Society For Threatened People-International submits to the "International Conference on the Decade of Roma Inclusion” its Memorandum on the issue of lead poisoning of Roma in four IDP camps in Kosovo

On the day of the official launch of the Decade of Roma Inclusion, which takes place on February 2nd, 2005 in Sofia, Bulgaria, the SFTPInternational is accusing the UNHCR and the UNMIK of failing for years to take action against the subtle lead poisoning of Roma settled on four Internally Displaced Persons (IDP) camps in Kosovo.

 

The IDP camps in the municipalities of Cesmin Lug, Kablare (North-Mitrovica), Zitkovac (Zvecani), and Leposavic were set up in 1999 on waste land polluted with mining residues. Toxic dust spreads across the camps and is easily breathed in. It settles everywhere, including on foodstuff, and thus also gets ingested by the refugees.

 

"According to the report from the WHO from July 11th, 2004, 744 Roma families are inevitably exposed to lead poisoning,” excoriates Tilman Zülch, President of the SFTP-International. "The highest levels of lead in blood were detected among young children. Twelve children between two and three years old are severely sick. A three year-old child has already died.
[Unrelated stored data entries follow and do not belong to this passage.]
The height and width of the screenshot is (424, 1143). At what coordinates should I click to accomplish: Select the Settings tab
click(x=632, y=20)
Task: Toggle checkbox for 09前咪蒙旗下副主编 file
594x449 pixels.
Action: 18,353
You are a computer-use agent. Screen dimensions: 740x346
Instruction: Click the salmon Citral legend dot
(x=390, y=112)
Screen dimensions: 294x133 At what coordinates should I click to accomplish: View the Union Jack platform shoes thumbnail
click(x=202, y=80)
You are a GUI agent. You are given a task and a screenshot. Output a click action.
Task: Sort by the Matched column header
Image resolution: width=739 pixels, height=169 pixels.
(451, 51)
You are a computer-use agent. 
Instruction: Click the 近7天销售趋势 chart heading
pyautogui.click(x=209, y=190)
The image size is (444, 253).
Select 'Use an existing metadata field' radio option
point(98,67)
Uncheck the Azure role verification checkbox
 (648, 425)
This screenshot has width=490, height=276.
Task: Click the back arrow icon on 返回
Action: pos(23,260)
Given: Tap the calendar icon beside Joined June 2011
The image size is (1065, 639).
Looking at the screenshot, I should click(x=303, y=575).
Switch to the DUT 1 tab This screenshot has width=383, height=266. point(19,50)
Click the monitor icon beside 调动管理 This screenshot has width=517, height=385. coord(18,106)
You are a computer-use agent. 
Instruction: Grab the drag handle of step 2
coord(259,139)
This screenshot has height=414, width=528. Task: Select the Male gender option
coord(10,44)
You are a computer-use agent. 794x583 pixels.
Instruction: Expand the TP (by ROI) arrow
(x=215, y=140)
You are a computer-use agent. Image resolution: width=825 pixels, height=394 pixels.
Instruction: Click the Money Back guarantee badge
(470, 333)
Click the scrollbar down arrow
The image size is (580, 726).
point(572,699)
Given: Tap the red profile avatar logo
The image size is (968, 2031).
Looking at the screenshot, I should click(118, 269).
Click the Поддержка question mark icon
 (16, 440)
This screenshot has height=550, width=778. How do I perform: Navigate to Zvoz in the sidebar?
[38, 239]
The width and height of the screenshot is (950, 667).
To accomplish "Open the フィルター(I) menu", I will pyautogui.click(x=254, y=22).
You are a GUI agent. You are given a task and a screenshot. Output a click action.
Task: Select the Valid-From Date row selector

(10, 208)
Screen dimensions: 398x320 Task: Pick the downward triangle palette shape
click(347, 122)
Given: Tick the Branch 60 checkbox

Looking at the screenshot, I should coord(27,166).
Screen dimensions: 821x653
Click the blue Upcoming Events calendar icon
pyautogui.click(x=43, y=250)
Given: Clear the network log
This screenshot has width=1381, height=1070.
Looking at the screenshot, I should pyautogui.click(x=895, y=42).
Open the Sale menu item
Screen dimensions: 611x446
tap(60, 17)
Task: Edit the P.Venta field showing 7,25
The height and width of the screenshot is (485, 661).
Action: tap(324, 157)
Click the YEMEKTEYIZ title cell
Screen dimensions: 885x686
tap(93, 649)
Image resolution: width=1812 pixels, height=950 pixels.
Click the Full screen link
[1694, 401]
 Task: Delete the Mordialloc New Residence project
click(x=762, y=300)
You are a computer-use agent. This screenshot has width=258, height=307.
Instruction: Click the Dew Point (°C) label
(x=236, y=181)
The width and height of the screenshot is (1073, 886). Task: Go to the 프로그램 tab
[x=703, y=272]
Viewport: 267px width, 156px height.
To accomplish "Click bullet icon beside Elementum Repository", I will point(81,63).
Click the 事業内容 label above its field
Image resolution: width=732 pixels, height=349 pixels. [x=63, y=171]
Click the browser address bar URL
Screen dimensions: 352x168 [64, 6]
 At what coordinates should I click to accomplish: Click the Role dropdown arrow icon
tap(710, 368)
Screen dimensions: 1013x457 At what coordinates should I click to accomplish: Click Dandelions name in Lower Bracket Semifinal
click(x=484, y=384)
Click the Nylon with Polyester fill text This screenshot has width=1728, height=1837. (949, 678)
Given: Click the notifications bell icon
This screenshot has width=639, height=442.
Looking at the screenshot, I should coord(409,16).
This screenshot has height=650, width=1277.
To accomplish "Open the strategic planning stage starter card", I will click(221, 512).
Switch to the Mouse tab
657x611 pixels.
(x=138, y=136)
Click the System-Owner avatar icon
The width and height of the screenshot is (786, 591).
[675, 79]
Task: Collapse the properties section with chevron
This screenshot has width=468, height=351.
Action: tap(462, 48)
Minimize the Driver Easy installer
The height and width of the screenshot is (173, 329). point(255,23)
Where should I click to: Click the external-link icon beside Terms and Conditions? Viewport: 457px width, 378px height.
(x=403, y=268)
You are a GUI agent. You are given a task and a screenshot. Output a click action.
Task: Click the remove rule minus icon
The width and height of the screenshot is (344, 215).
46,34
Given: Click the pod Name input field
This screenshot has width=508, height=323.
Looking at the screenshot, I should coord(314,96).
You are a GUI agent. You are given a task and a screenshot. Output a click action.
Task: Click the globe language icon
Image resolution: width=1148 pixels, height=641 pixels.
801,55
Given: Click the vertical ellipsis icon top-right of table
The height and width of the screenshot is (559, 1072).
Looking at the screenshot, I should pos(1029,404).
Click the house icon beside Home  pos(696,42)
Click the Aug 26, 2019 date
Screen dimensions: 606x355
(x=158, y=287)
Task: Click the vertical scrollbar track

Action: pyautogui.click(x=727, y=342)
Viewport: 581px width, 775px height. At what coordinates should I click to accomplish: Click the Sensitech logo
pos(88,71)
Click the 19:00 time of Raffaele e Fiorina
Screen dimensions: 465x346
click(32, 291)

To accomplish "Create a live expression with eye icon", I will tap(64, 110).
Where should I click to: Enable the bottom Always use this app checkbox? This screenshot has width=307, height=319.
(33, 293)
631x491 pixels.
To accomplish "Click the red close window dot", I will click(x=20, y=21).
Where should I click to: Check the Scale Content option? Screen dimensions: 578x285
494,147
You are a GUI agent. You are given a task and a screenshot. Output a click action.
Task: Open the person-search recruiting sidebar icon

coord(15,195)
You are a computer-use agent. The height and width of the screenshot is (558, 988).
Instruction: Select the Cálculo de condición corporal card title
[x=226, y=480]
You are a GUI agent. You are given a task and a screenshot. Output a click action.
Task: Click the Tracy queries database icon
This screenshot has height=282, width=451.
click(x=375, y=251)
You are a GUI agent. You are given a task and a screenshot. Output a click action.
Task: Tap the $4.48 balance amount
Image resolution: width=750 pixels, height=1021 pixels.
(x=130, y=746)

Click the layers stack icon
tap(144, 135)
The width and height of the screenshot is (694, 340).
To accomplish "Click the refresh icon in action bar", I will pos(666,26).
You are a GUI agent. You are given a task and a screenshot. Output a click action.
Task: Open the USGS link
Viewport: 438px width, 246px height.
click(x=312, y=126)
The head of our SFTP-International team in Kosovo, Paul Polansky, has been protesting unremettingly since September 1999 and, recently, on January 27, 2005 against these abuses. Yet, nothing is happening.”

 

"It is intolerable,” says Zülch, "that six years after the liberation of the Albanian people by international forces, Roma and Aschkali are still confined in refugee camps.”

 

The Roma and Aschkhali minority of Kosovo is the most persecuted group of the Kosovo war. 130,000 of the 150,000 members of the minority were driven out of the region whether through murder, rape, kidnapping, torture, and, today still, through racist persecution. While 10,000 Albanian houses were being rebuilt after the war, NATO and KFOR troups watched passively how 14,000 of the 19,000 Roma and Aschkali houses and 75 of their neighbourhoods and villages were destroyed. The international society, as of now, has only rebuilt 200 houses. "Obviously, the UNHCR and the UNMIK are still oriented towards the romantic image of gypsies from the previous century and consider it normal to leave Roma and Aschkali decay on contaminated soil.”

 

The SFTP-International demands that the conference takes immediate action to dismantle the camps and evacuate its occupants from this contaminated area, to design a durable solution to accomodate the Roma and Aschkali minorities in an available and safe settlement, and to guarantee the refugees adequate humanitarian and medical assistance by an international team of doctors.